8. Angela Merkel : 'Angie'

La chancelière allemande Angela Merkel a rencontré des problèmes similaires lors de sa campagne de réélection en 2005, lorsqu'elle a choisi la chanson de rupture des Rolling Stones, 'Angie', comme chanson thème - sans la permission du groupe et apparemment sans vraiment écouter les paroles, qui ne sont pas idéales pour un titulaire : « Sans amour dans nos âmes, et sans argent dans nos manteaux/Vous ne pouvez pas dire que nous sommes satisfaits… /Tous les rêves que nous avions si proches semblaient tous partir en fumée/ … N'est-il pas temps de se dire au revoir ? »

9. Bob Dole : « Je suis un homme Dole »

En 1996, l'espoir présidentiel républicain Bob Dole a également opté pour le thème lié au nom, en changeant les paroles du classique des années 1960 'I'm a Soul Man' en 'I'm a Dole Man'. Un représentant de la chanson originale, qui a été écrite par Isaac Hayes et David Porter, interprétée par Sam & Dave, et au sommet des charts en 1967, a exigé que la campagne Dole paie 100 000 $ de dommages et intérêts pour chaque fois que la chanson a été jouée sur le chemin de la campagne. Un règlement a été conclu plus tard et Dole n'a plus jamais joué cette chanson.

10 : Barack Obama : « Attendez, j'arrive »
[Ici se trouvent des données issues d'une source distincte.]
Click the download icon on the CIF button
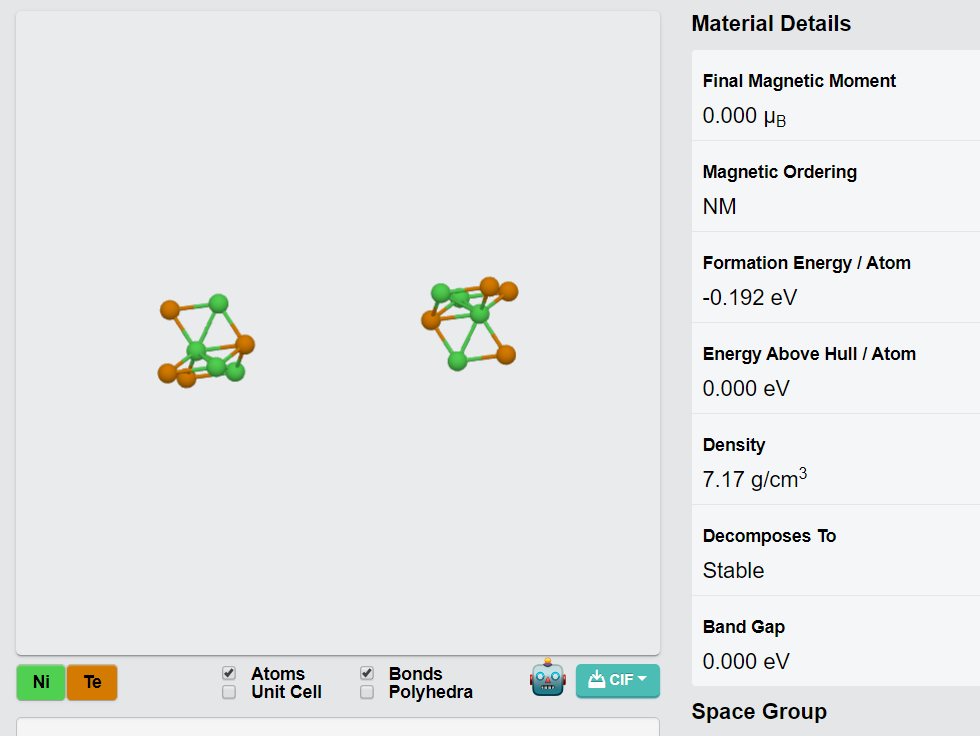Viewport: 980px width, 736px height. [x=596, y=679]
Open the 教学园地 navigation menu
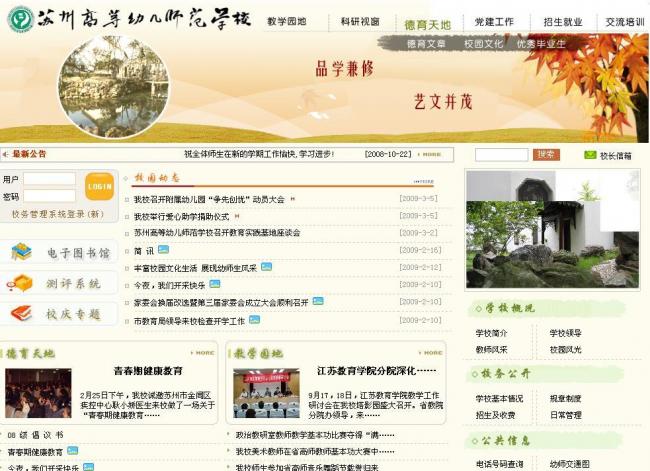Viewport: 650px width, 471px height. pyautogui.click(x=288, y=21)
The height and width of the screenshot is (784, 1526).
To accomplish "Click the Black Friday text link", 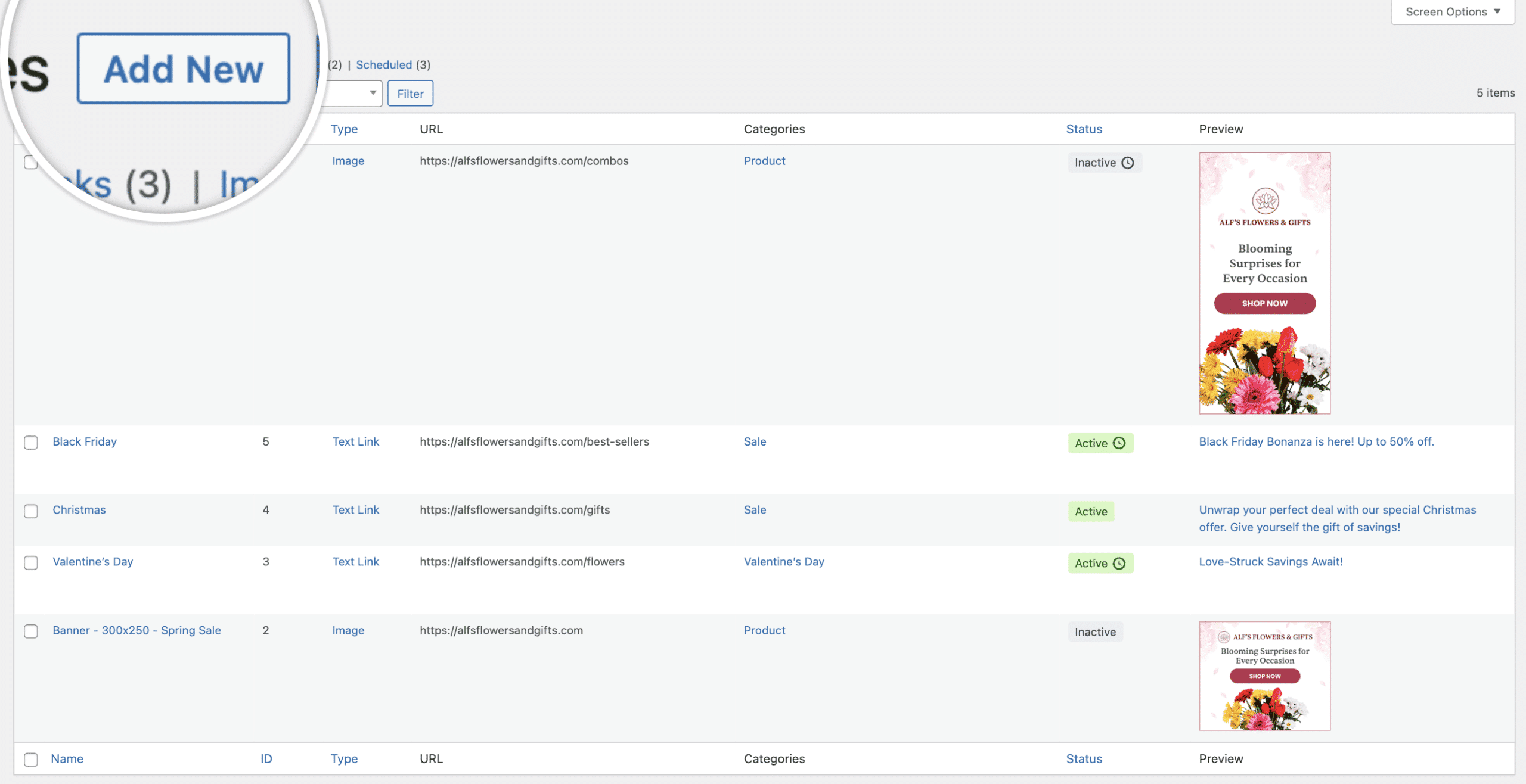I will 84,440.
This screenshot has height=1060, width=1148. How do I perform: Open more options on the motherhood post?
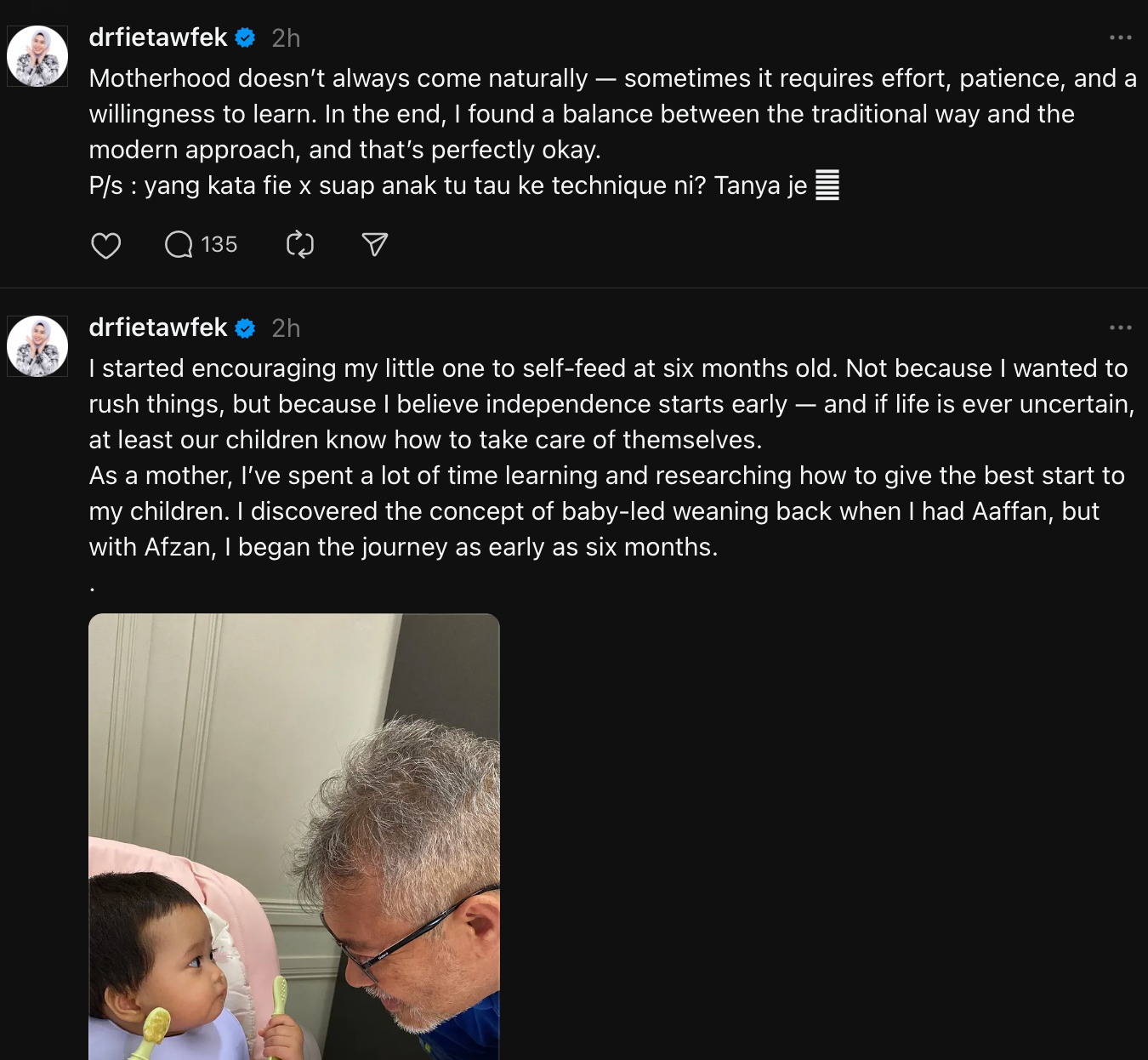click(1120, 37)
Lorsque la campagne de Barack Obama a utilisé 'Hold On, I'm Comin' de Sam & Dave en 2008, la moitié Sam du duo R&B (Sam Moore) leur a dit d'arrêter parce qu'il n'avait pas soutenu le candidat. Comme leWashington Postrapporté à l'époque, Moore avait d'autres problèmes avec l'utilisation de la mélodie : « Lorsque la chanson a été enregistrée pour la première fois par Dave et moi-même, elle a été retirée du marché parce qu'elle avait de telles orientations sexuelles. Je ne veux pas être graphique avec ça, mais comment prendre une chanson sur le fait d'avoir des filles et la transformer en une chose politique ? Quelqu'un est vraiment désespéré !'

11: Hugo Chavez: Chanson impromptue d'Hillary Clinton

L'ancien président mélodramatique du Venezuela, Hugo Chavez, n'avait pas exactement de chanson de campagne, mais il a interrompu l'un de ses propres discours pour chanter une petite chansonnette à Hillary Clinton. 'Je ne suis pas très aimé par Hillary Clinton', a-t-il chantonné. 'Et je ne l'aime pas non plus, lada da da!' La chanson était courte, mais elle plaisait à la foule - les étudiants rassemblés l'ont encouragé pendant plusieurs minutes après.